Goal of the exercise ▸ Would you please return every line from the listing that contains the word "click"?

((

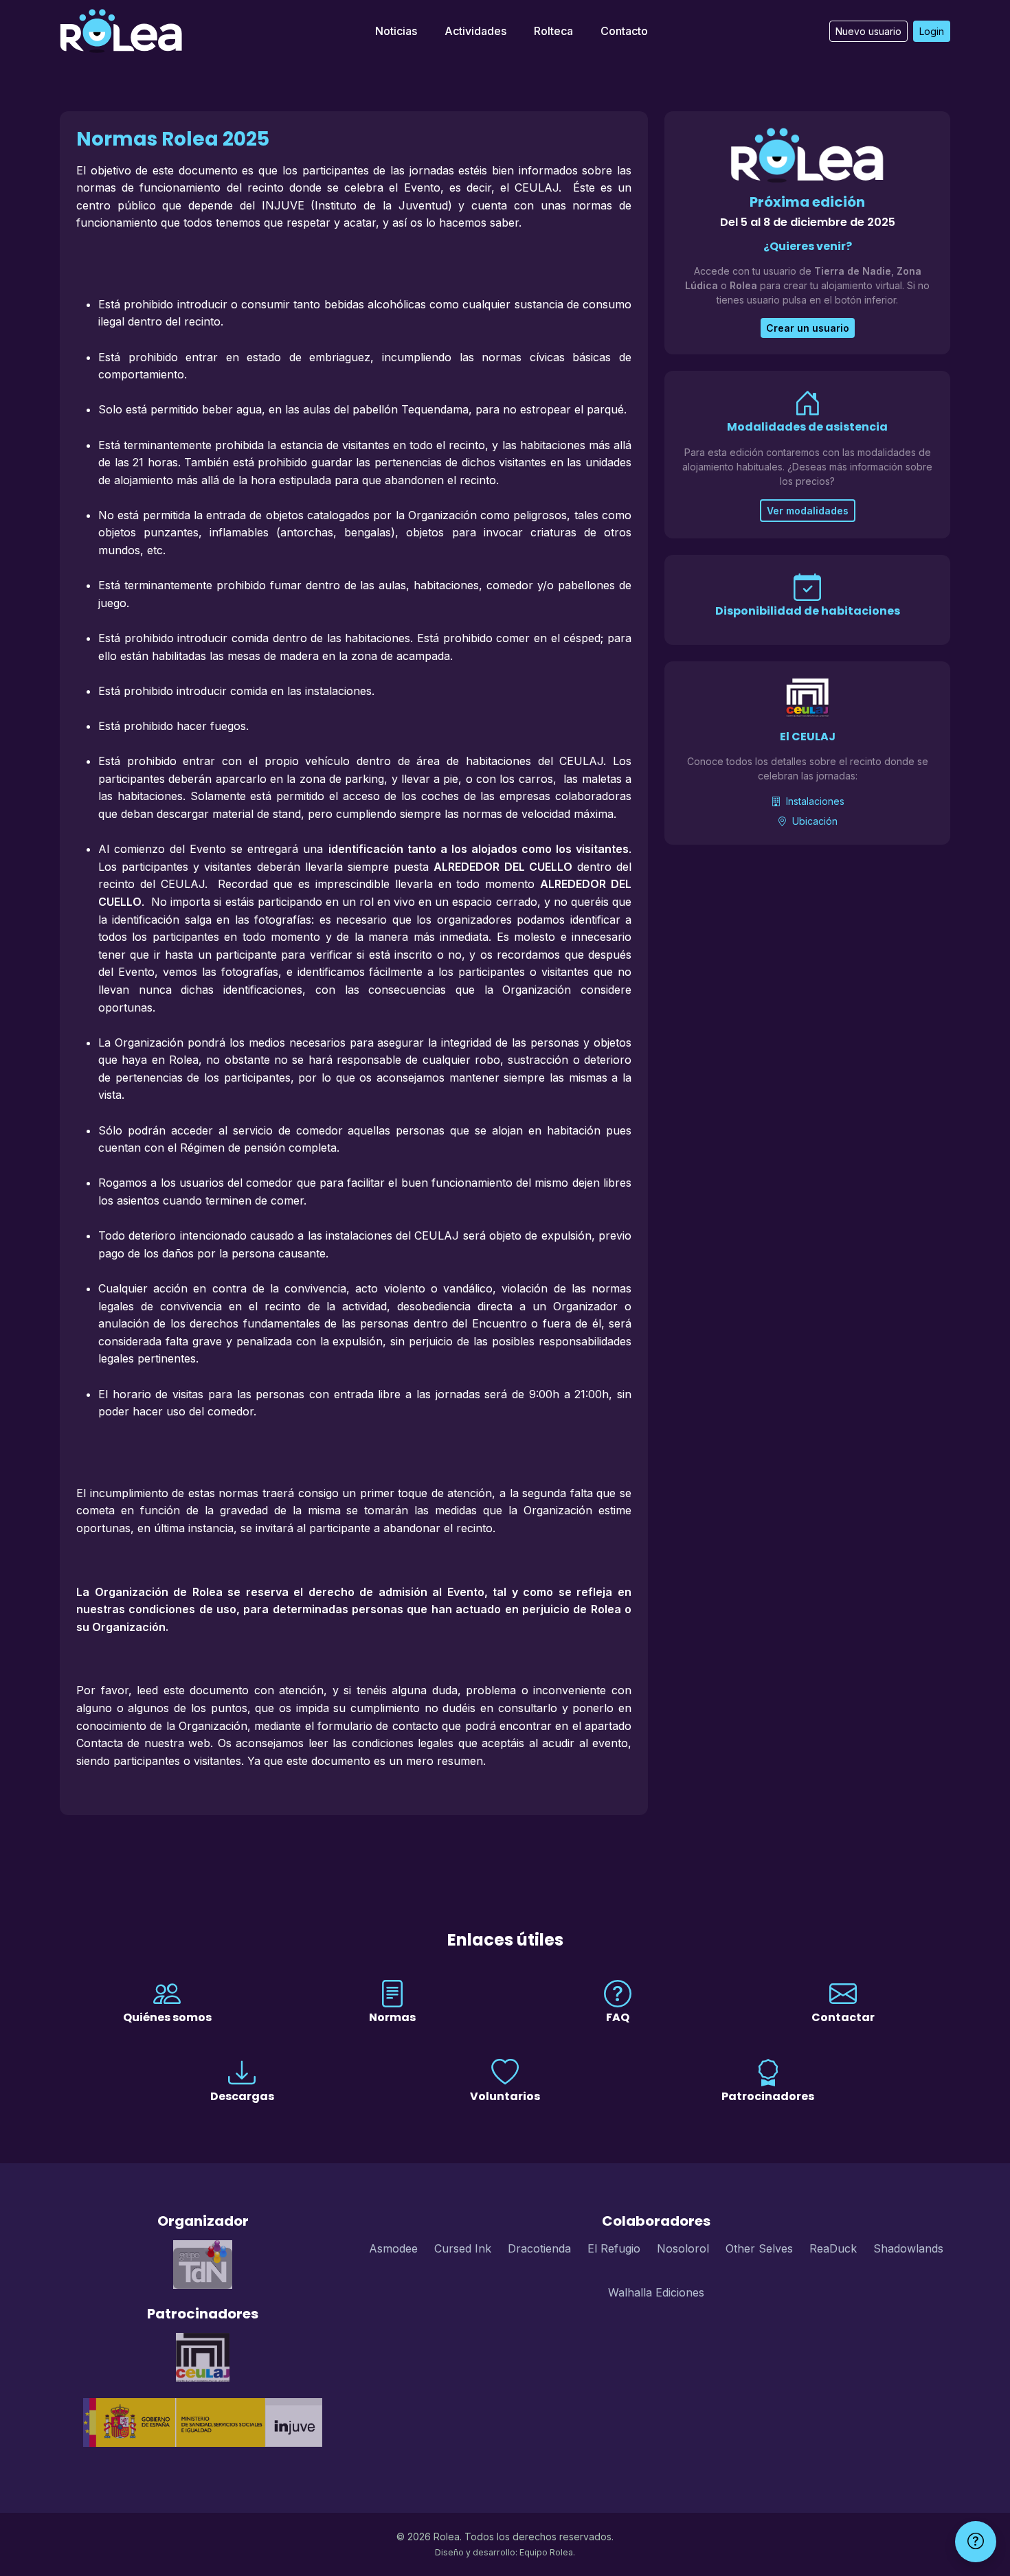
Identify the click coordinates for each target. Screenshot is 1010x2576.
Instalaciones (813, 801)
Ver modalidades (808, 510)
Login (931, 31)
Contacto (624, 31)
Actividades (475, 31)
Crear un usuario (807, 328)
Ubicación (813, 821)
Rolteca (553, 31)
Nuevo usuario (868, 31)
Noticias (396, 31)
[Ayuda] (975, 2541)
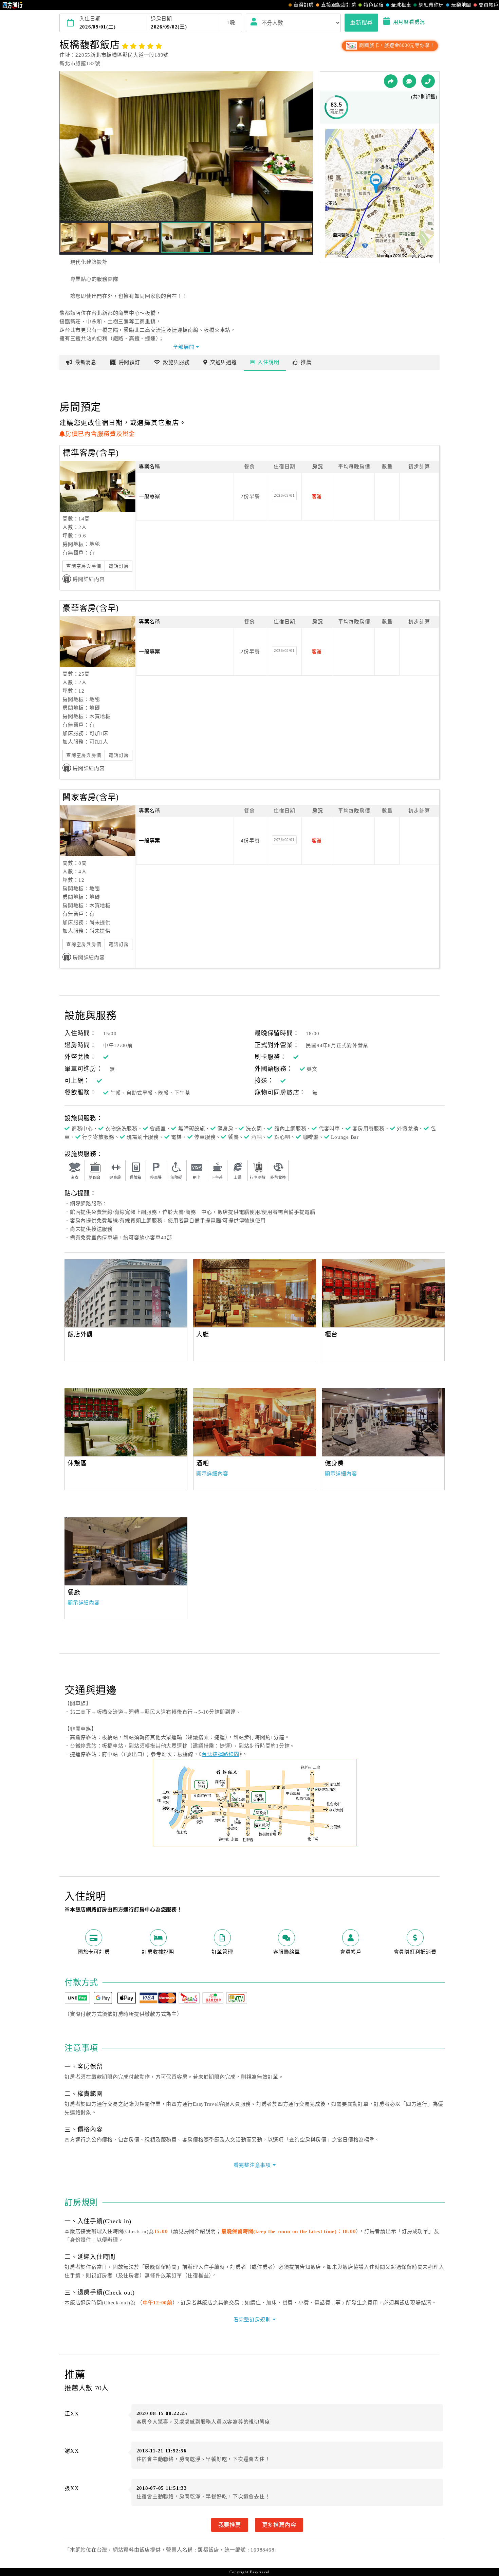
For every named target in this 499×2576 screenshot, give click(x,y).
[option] (125, 1293)
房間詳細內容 (89, 579)
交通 (223, 362)
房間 (129, 362)
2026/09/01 (284, 495)
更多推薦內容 (279, 2525)
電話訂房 (119, 566)
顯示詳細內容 (212, 1473)
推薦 (306, 362)
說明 (268, 362)
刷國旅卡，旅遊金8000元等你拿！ (396, 45)
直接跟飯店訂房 (338, 4)
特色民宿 (374, 4)
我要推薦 (229, 2525)
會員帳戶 (489, 4)
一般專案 (149, 496)
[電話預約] (428, 81)
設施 (176, 362)
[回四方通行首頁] (12, 5)
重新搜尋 (361, 22)
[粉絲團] (409, 81)
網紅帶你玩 (431, 4)
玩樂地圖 (461, 4)
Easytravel (260, 2572)
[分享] (391, 81)
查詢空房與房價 (83, 566)
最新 (85, 362)
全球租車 (401, 4)
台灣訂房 (304, 4)
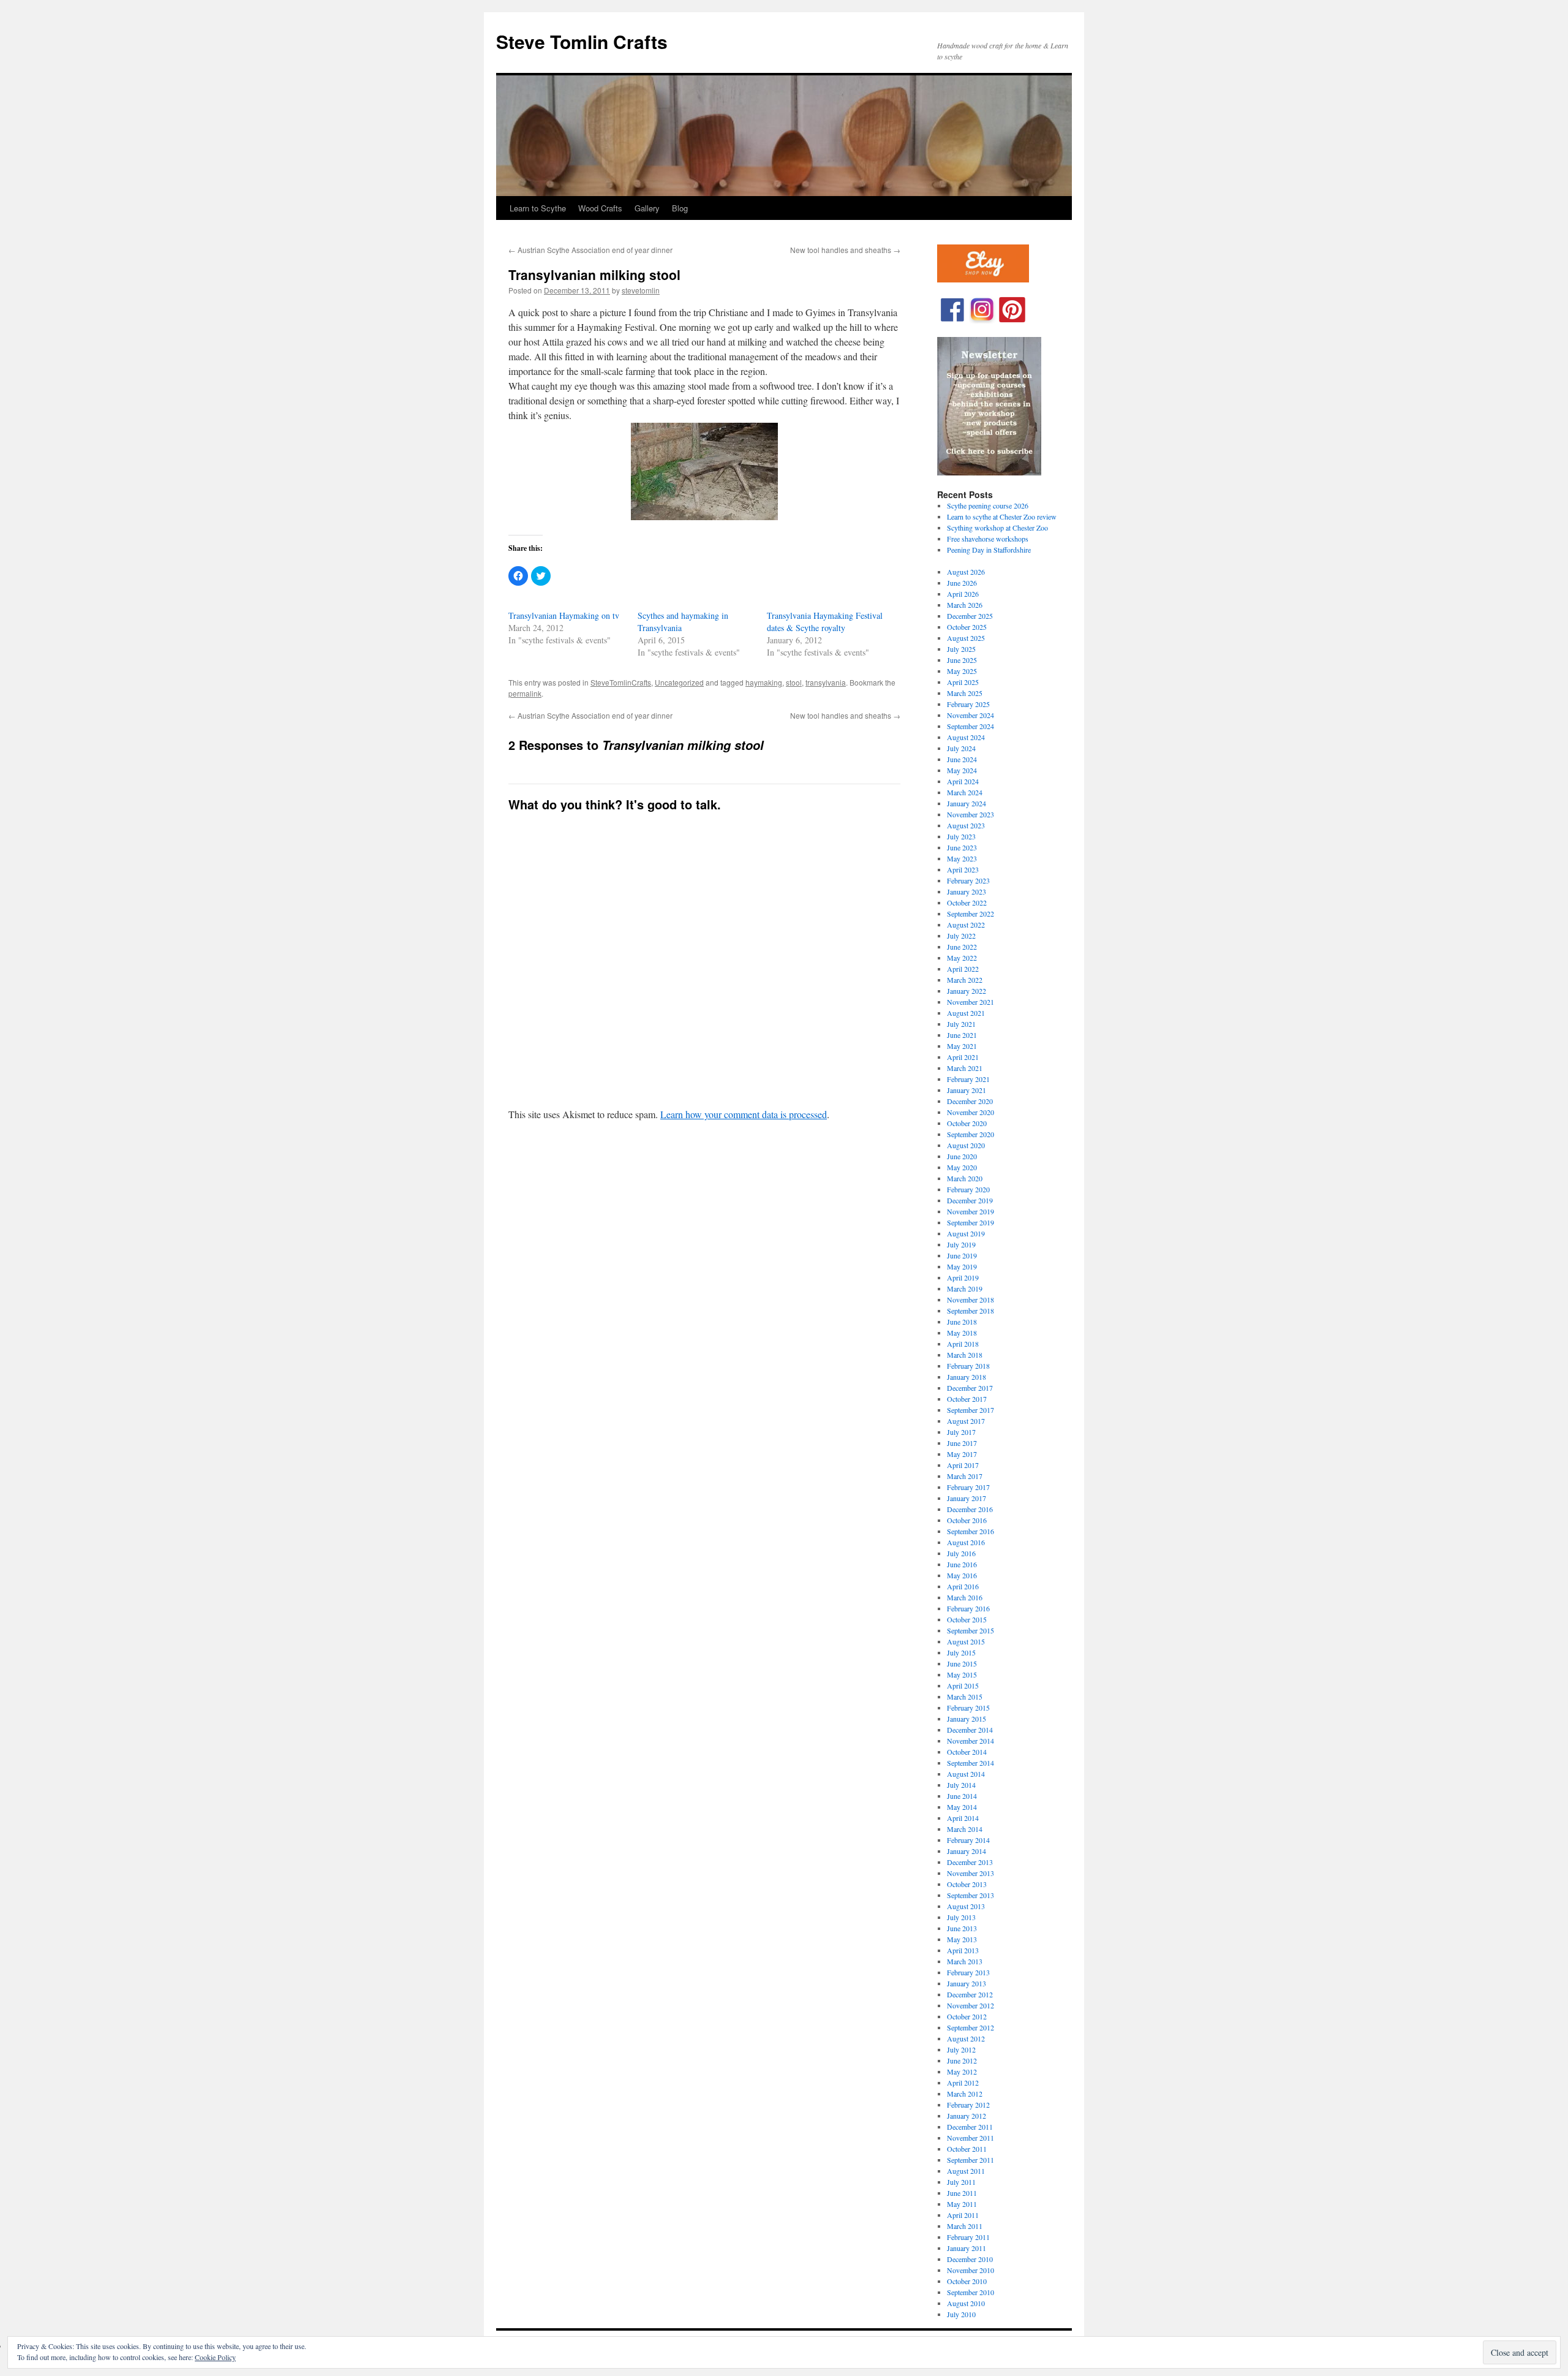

))

Task output ▸
Identify the click coordinates for each target. Screenshot is 1010x2576.
For every named target in this 499×2576 screenshot, give click(x,y).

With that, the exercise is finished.